「アビガン」は世界を救う新型コロナウイルス治療薬となれるか
圧倒的なスピードで試験を進めている中国
この薬の有効性については、最近、決着がついた。中国の医師たちが3月18日にアメリカの医学誌『ニューイングランド・ジャーナル・オブ・メディシン(NEJM)』にカレトラと標準的な支持療法だけを比較したランダム化試験の結果を発表したのだ。
『NEJM』は世界でもっとも権威がある臨床医学誌で、その影響力は絶大だ。この研究では症状の改善までに要した時間も致死率も両群に有意な差はなかった。つまり、カレトラは新型コロナウイルスには効かないことが明らかとなった。

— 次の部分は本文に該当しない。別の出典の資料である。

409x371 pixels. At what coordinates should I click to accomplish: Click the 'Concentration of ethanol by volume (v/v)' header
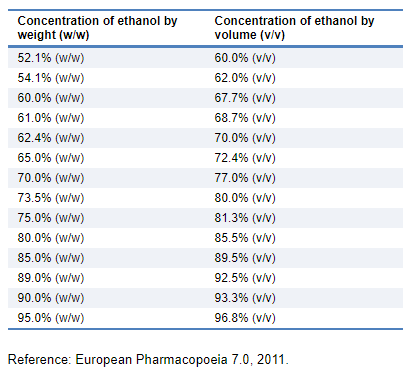point(294,28)
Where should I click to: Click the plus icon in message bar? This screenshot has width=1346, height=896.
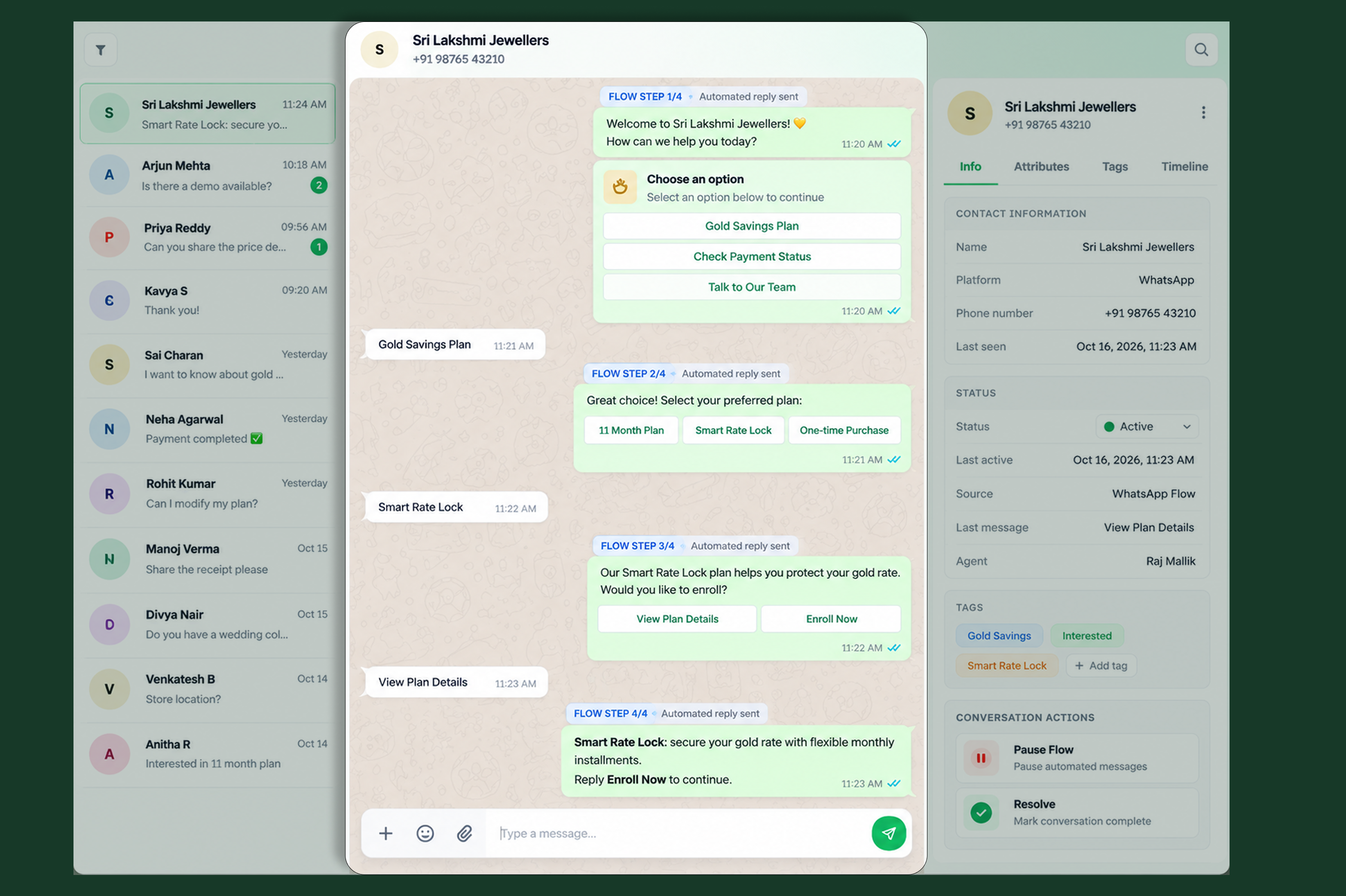385,833
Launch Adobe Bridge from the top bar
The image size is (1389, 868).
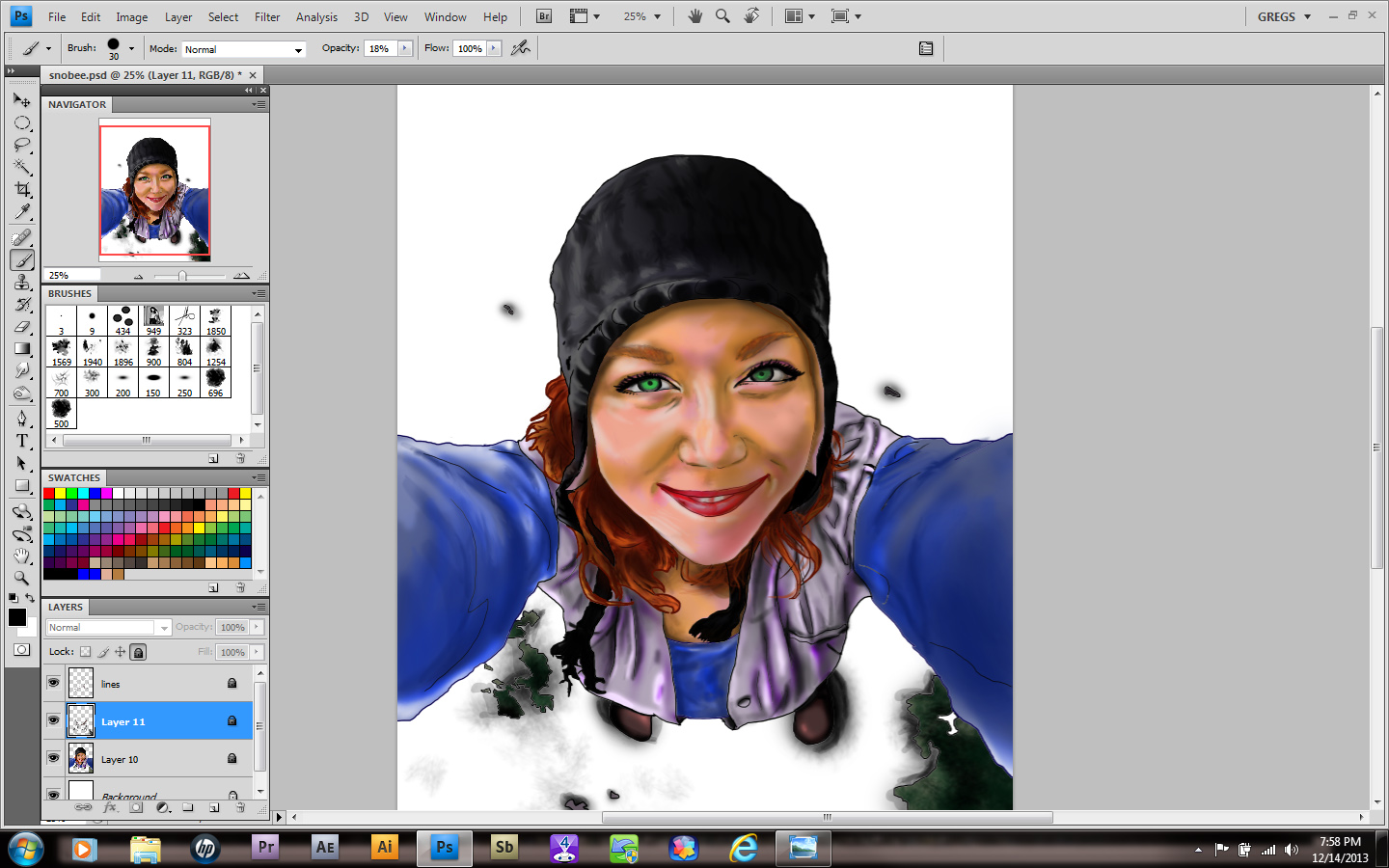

特記すべきは、この臨床研究が新型コロナウイルスの遺伝子配列が明らかとなってから1週間後の1月18日に最初の患者が登録されていることだ。資金は中国政府が助成した。圧倒的なスピード感だ。
しかも、この試験はランダム化比較試験の形で実施されている。カレトラの有用性を評価するために、対照群を置くことだ。患者はくじ引きなどによりランダムに割り振られる。ランダム化比較試験は、臨床研究の中でもっとも信頼度が高いとされている。

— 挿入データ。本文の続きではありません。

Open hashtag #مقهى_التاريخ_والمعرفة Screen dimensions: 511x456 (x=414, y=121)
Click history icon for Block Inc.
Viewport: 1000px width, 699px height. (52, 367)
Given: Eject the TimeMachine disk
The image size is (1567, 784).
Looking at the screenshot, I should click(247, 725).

ただ、実施は難しい。2014年に西アフリカでエボラ出血熱が流行した際にはいかにして信頼できる臨床試験を実施するか、特にランダム化の是非が議論された。人権意識が希薄な中国では、このことは問題とならなかった。
研究で示されたカレトラの有用性
カレトラの有用性については、中国の広州市第八人民病院の医師たちが実施した別の臨床研究でも再確認されている。この研究では軽度〜中等度の新型コロナウイルス感染患者44人をカレトラ投与群と対照群に分けて、カレトラの有効性を評価したが、臨床的な転帰(病気が進行してほかの状態になること)は両群で差がなかった。

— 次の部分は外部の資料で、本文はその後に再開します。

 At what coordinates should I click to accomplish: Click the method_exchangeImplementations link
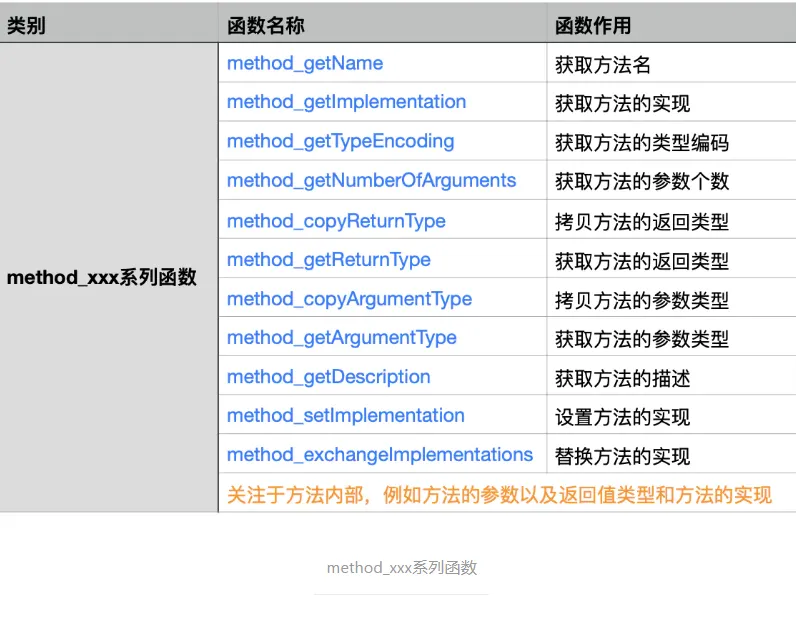click(380, 454)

複数のランダム化比較試験で共通する結果が出た。カレトラは新型コロナウイルスの治療で効果は期待できそうにない。この事実は重要だ。新型コロナウイルスの治療薬を待望する患者に伝えると同時に、現在進行中の臨床試験は続行の是非を議論しなければならない。
もう1つの結果は期待の持てるものだった。
武漢大学中南病院で実施されたファビピラビルの臨床研究だ。3月18日に中国政府が発表した。ファビピラビルは「アビガン」の商品名で富士フイルム富山化学が開発した日本発の抗インフルエンザ治療薬だ(※本来複数の製薬企業から同一成分の薬が発売されている際の表記では、成分名のファビピラビルを使うのが一般的である。しかし、日本ではアビガンの商品名でその名前が取りざたされているので、以後は「ファビピラビル(アビガン)」と表記することをあらかじめお断りしておく)。